begin Document

Friday, June 21, 2024

This New Yorker helped Puebla find a lost cultural tradition

The Huei Atlixcáyotl festival, Puebla’s huge event of traditional dance that takes place every September in Atlixco, has roots in the pre-Hispanic Nahuatl peoples of the area, but it wouldn’t exist today if not for a New Yorker.

To say Cayuqui Estage Noel has had an interesting and peripatetic life would be a gross understatement. Born Raymond Harvey Estage Noel in Buffalo, he has lived in Mexico since 1954, and except for a couple of trips to New York to earn money and a few others to Guatemala, he’s never left, bouncing between Atlixco and Oaxaca, Campeche and other parts of Puebla.

He’s studied dance, music, acting and anthropology — the latter subject with Margaret Mead — taught any number of topics, directed plays, researched regional dances. Recently, he was named a “Tesoro Humano Vivo” (Living Human Treasure) by the municipal government in Atlixco for his role in bringing the festival into existence in 1965.

After seeing the traditional Guelaguetza festival in Oaxaca, he was inspired to create a venue for Puebla’s traditional dance. He worked with representatives of Atlixco to arrange the city’s first Atlixcáyotl by visiting surrounding villages and convincing locals to perform in the event he was helping arrange.

Dancers from Ixtepec, Puebla, participating this past Sunday at the Atlixcáyotl festival in Atlixco, Puebla.
Dancers from Ixtepec, Puebla, participating this past Sunday at the Atlixcáyotl festival in Atlixco, Puebla.

The festival, which the state government named in 1996 as part of Puebla’s cultural patrimony, is a popular Atlixco event that was just celebrated again this past Sunday for another year. While the state government spells the event as the Huey Atlixacáyotl, and still others the Hue Hue, as a founder of the event, Estage insists that it should be spelled Huei Atlixcáyotl.

Estage, who’s studied dance, music, acting and anthropology — the latter subject with Margaret Mead — taught any number of topics, directed plays, and researched regional dances, was recently named a tesoro humano vivo (living human treasure) by Atlixco’s municipal government.

end Document
begin Provided material

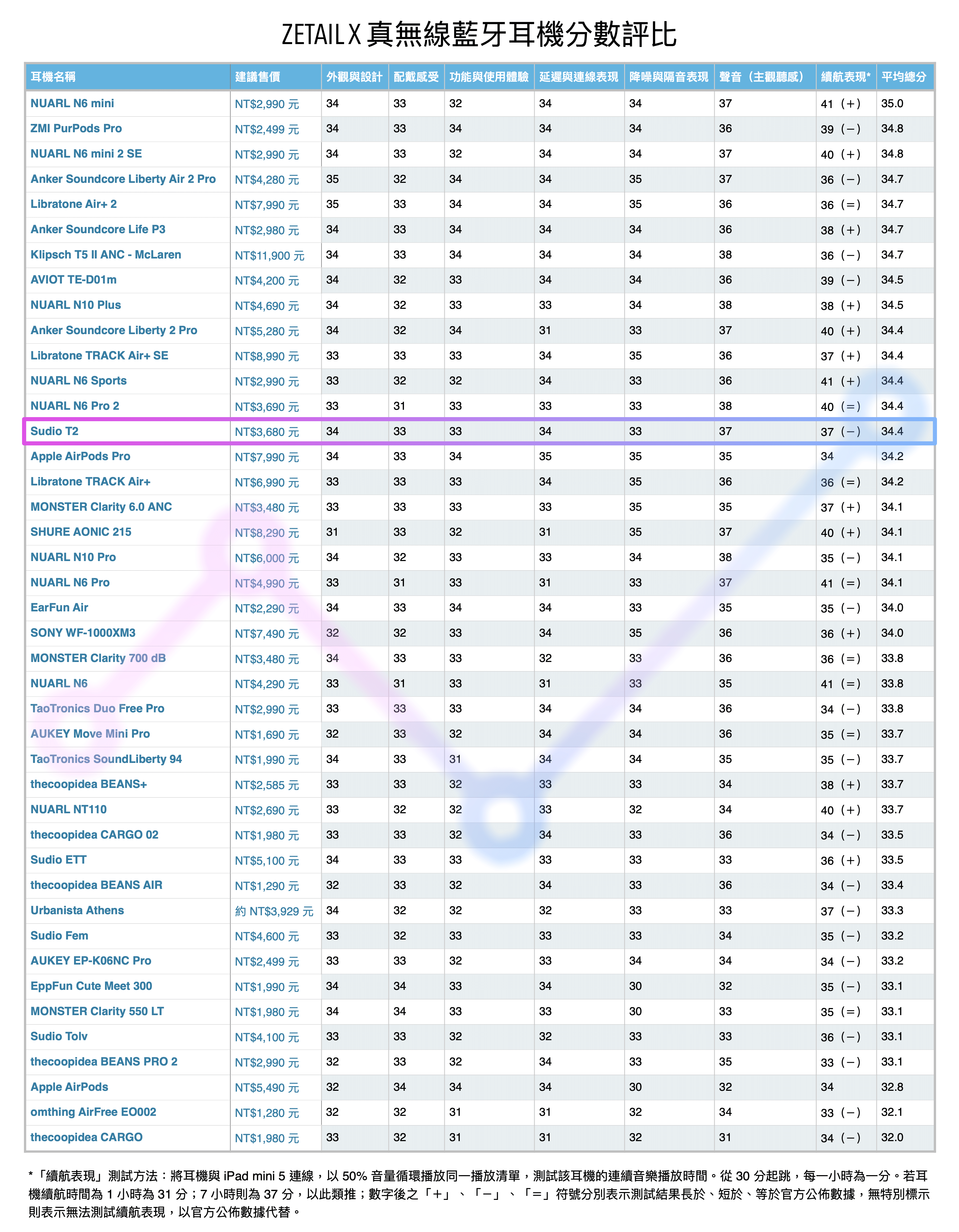Click the thecoopidea CARGO link in last row
Image resolution: width=959 pixels, height=1232 pixels.
(86, 1137)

end Provided material

> _Work required_: Can you update the Atlixcáyotl article, giving everything from "This New Yorker" down to "a New Yorker." with "New Yorker" changed to "New York native"?

> _Output below_:
This New York native helped Puebla find a lost cultural tradition

The Huei Atlixcáyotl festival, Puebla’s huge event of traditional dance that takes place every September in Atlixco, has roots in the pre-Hispanic Nahuatl peoples of the area, but it wouldn’t exist today if not for a New York native.